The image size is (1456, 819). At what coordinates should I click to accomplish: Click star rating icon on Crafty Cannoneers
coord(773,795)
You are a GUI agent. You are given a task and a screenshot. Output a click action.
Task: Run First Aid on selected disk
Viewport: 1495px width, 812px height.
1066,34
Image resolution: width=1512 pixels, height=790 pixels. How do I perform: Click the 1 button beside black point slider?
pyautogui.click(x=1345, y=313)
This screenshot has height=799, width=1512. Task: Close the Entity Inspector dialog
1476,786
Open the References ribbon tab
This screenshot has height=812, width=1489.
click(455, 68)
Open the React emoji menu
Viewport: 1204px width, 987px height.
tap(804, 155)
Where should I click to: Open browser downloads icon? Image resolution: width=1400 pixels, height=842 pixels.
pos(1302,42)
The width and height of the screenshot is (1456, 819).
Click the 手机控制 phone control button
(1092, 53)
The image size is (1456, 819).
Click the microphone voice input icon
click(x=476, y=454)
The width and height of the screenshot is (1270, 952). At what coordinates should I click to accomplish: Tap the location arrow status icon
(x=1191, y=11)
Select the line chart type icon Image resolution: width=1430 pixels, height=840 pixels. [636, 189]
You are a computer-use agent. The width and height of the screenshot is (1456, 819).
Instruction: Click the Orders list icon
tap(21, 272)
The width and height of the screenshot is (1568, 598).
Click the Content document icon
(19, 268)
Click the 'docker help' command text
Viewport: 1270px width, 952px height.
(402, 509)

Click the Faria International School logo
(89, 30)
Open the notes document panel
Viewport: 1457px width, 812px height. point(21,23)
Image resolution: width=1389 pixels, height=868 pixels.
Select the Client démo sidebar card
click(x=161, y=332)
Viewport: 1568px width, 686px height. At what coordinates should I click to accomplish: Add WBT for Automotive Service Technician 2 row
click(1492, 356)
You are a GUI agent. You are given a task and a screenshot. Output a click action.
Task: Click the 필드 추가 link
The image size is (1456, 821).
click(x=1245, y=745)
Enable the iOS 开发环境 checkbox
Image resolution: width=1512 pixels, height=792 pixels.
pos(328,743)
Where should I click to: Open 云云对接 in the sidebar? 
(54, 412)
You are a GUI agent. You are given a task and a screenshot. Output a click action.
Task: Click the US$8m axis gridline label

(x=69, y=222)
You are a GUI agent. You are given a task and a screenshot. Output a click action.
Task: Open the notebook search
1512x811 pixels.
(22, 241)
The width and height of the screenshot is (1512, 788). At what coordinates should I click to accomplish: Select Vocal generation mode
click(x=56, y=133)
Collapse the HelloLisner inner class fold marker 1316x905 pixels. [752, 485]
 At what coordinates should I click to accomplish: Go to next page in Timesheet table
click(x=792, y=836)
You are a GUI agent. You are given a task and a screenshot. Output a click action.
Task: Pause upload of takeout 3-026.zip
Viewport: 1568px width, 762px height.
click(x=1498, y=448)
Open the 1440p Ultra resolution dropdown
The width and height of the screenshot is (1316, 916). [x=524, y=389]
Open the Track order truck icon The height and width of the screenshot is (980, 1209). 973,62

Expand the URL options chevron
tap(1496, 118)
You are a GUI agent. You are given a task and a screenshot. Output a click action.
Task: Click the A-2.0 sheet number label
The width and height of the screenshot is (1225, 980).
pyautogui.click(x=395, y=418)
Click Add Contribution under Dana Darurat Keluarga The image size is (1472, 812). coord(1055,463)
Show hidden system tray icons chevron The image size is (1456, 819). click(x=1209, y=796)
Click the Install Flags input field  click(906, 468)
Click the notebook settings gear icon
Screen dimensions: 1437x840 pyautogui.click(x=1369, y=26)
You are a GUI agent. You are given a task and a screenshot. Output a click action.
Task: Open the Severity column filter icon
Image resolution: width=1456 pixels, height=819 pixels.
=-=-=-=-=
WHAT YOU WILL DO —
Please print the data above exactly as it appears.

RESULT OF THE EXERCISE —
The image size is (1456, 819). At what coordinates should I click to accomplish: Click star rating icon on Crafty Cannoneers
coord(773,795)
You are a GUI agent. You are given a task and a screenshot. Output a click action.
Task: Run First Aid on selected disk
Viewport: 1495px width, 812px height.
1066,34
Image resolution: width=1512 pixels, height=790 pixels. How do I perform: Click the 1 button beside black point slider?
pyautogui.click(x=1345, y=313)
This screenshot has height=799, width=1512. Task: Close the Entity Inspector dialog
1476,786
Open the References ribbon tab
This screenshot has height=812, width=1489.
click(455, 68)
Open the React emoji menu
Viewport: 1204px width, 987px height.
tap(804, 155)
Where should I click to: Open browser downloads icon? Image resolution: width=1400 pixels, height=842 pixels.
pos(1302,42)
The width and height of the screenshot is (1456, 819).
Click the 手机控制 phone control button
(1092, 53)
The image size is (1456, 819).
Click the microphone voice input icon
click(x=476, y=454)
The width and height of the screenshot is (1270, 952). At what coordinates should I click to accomplish: Tap the location arrow status icon
(x=1191, y=11)
Select the line chart type icon Image resolution: width=1430 pixels, height=840 pixels. [636, 189]
You are a computer-use agent. The width and height of the screenshot is (1456, 819).
Instruction: Click the Orders list icon
tap(21, 272)
The width and height of the screenshot is (1568, 598).
Click the Content document icon
(19, 268)
Click the 'docker help' command text
Viewport: 1270px width, 952px height.
(402, 509)

Click the Faria International School logo
(89, 30)
Open the notes document panel
Viewport: 1457px width, 812px height. point(21,23)
Image resolution: width=1389 pixels, height=868 pixels.
Select the Client démo sidebar card
click(x=161, y=332)
Viewport: 1568px width, 686px height. At what coordinates should I click to accomplish: Add WBT for Automotive Service Technician 2 row
click(1492, 356)
You are a GUI agent. You are given a task and a screenshot. Output a click action.
Task: Click the 필드 추가 link
The image size is (1456, 821).
click(x=1245, y=745)
Enable the iOS 开发环境 checkbox
Image resolution: width=1512 pixels, height=792 pixels.
pos(328,743)
Where should I click to: Open 云云对接 in the sidebar? 
(54, 412)
You are a GUI agent. You are given a task and a screenshot. Output a click action.
Task: Click the US$8m axis gridline label

(x=69, y=222)
You are a GUI agent. You are given a task and a screenshot. Output a click action.
Task: Open the notebook search
1512x811 pixels.
(22, 241)
The width and height of the screenshot is (1512, 788). At what coordinates should I click to accomplish: Select Vocal generation mode
click(x=56, y=133)
Collapse the HelloLisner inner class fold marker 1316x905 pixels. [752, 485]
 At what coordinates should I click to accomplish: Go to next page in Timesheet table
click(x=792, y=836)
You are a GUI agent. You are given a task and a screenshot. Output a click action.
Task: Pause upload of takeout 3-026.zip
Viewport: 1568px width, 762px height.
click(x=1498, y=448)
Open the 1440p Ultra resolution dropdown
The width and height of the screenshot is (1316, 916). [x=524, y=389]
Open the Track order truck icon The height and width of the screenshot is (980, 1209). 973,62

Expand the URL options chevron
tap(1496, 118)
You are a GUI agent. You are given a task and a screenshot. Output a click action.
Task: Click the A-2.0 sheet number label
The width and height of the screenshot is (1225, 980).
pyautogui.click(x=395, y=418)
Click Add Contribution under Dana Darurat Keluarga The image size is (1472, 812). coord(1055,463)
Show hidden system tray icons chevron The image size is (1456, 819). click(x=1209, y=796)
Click the Install Flags input field  click(906, 468)
Click the notebook settings gear icon
Screen dimensions: 1437x840 pyautogui.click(x=1369, y=26)
You are a GUI agent. You are given a task and a screenshot. Output a click action.
Task: Open the Severity column filter icon
Image resolution: width=1456 pixels, height=819 pixels.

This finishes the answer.